I need the lines below from the one with "Mapping (358, 672)" down to the one with "Cookie Policy (179, 2562)" reproduced exactly, both ends included, and nothing else.

(Listed records)

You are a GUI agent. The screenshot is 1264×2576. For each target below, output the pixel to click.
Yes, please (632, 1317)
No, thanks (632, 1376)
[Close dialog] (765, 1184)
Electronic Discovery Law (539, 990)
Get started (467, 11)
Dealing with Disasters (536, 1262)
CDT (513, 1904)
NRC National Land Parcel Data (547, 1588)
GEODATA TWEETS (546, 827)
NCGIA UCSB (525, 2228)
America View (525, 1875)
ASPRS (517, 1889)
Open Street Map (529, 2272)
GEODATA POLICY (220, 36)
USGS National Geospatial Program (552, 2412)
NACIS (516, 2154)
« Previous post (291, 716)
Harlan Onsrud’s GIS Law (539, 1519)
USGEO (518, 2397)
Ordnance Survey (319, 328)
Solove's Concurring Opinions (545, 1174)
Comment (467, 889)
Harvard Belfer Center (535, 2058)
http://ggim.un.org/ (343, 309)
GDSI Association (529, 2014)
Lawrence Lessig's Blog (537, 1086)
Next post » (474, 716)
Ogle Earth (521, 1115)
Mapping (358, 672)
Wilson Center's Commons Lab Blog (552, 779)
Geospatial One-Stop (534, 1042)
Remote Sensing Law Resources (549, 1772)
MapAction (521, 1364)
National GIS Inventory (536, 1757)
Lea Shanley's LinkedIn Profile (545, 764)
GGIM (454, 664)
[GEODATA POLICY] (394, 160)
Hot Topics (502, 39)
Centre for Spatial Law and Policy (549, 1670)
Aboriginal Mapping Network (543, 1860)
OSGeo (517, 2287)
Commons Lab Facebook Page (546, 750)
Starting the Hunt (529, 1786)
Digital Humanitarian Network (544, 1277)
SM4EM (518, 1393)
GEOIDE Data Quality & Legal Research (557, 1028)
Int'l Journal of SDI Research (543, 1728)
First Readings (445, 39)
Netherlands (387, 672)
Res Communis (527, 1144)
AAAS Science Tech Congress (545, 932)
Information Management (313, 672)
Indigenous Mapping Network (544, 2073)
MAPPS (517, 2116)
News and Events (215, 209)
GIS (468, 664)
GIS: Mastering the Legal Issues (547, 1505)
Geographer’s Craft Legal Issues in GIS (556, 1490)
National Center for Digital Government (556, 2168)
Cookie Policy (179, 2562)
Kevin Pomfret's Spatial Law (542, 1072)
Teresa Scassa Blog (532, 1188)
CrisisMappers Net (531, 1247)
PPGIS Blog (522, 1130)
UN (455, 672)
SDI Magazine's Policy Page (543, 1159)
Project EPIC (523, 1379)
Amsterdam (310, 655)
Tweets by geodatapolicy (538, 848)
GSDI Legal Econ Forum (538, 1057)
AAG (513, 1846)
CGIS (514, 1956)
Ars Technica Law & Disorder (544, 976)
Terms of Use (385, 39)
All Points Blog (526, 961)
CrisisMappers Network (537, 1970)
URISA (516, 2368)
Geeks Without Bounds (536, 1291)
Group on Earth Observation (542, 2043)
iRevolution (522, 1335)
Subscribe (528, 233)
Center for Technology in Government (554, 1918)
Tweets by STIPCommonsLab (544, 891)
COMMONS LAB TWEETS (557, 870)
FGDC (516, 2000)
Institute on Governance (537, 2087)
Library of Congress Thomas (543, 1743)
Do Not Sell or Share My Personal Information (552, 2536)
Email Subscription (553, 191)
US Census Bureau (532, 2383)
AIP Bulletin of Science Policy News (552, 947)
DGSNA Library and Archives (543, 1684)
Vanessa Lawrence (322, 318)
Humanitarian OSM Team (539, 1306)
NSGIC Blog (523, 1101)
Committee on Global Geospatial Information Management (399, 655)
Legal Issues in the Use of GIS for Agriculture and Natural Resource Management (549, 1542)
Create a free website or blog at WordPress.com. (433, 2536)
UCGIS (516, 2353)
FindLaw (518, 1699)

(End Listed records)

> [Your solution]
Mapping (358, 672)
Wilson Center's Commons Lab Blog (552, 779)
Geospatial One-Stop (534, 1042)
Remote Sensing Law Resources (549, 1772)
MapAction (521, 1364)
National GIS Inventory (536, 1757)
Lea Shanley's LinkedIn Profile (545, 764)
GGIM (454, 664)
[GEODATA POLICY] (394, 160)
Hot Topics (502, 39)
Centre for Spatial Law and Policy (549, 1670)
Aboriginal Mapping Network (543, 1860)
OSGeo (517, 2287)
Commons Lab Facebook Page (546, 750)
Starting the Hunt (529, 1786)
Digital Humanitarian Network (544, 1277)
SM4EM (518, 1393)
GEOIDE Data Quality & Legal Research (557, 1028)
Int'l Journal of SDI Research (543, 1728)
First Readings (445, 39)
Netherlands (387, 672)
Res Communis (527, 1144)
AAAS Science Tech Congress (545, 932)
Information Management (313, 672)
Indigenous Mapping Network (544, 2073)
MAPPS (517, 2116)
News and Events (215, 209)
GIS (468, 664)
GIS: Mastering the Legal Issues (547, 1505)
Geographer’s Craft Legal Issues in GIS (556, 1490)
National Center for Digital Government (556, 2168)
Cookie Policy (179, 2562)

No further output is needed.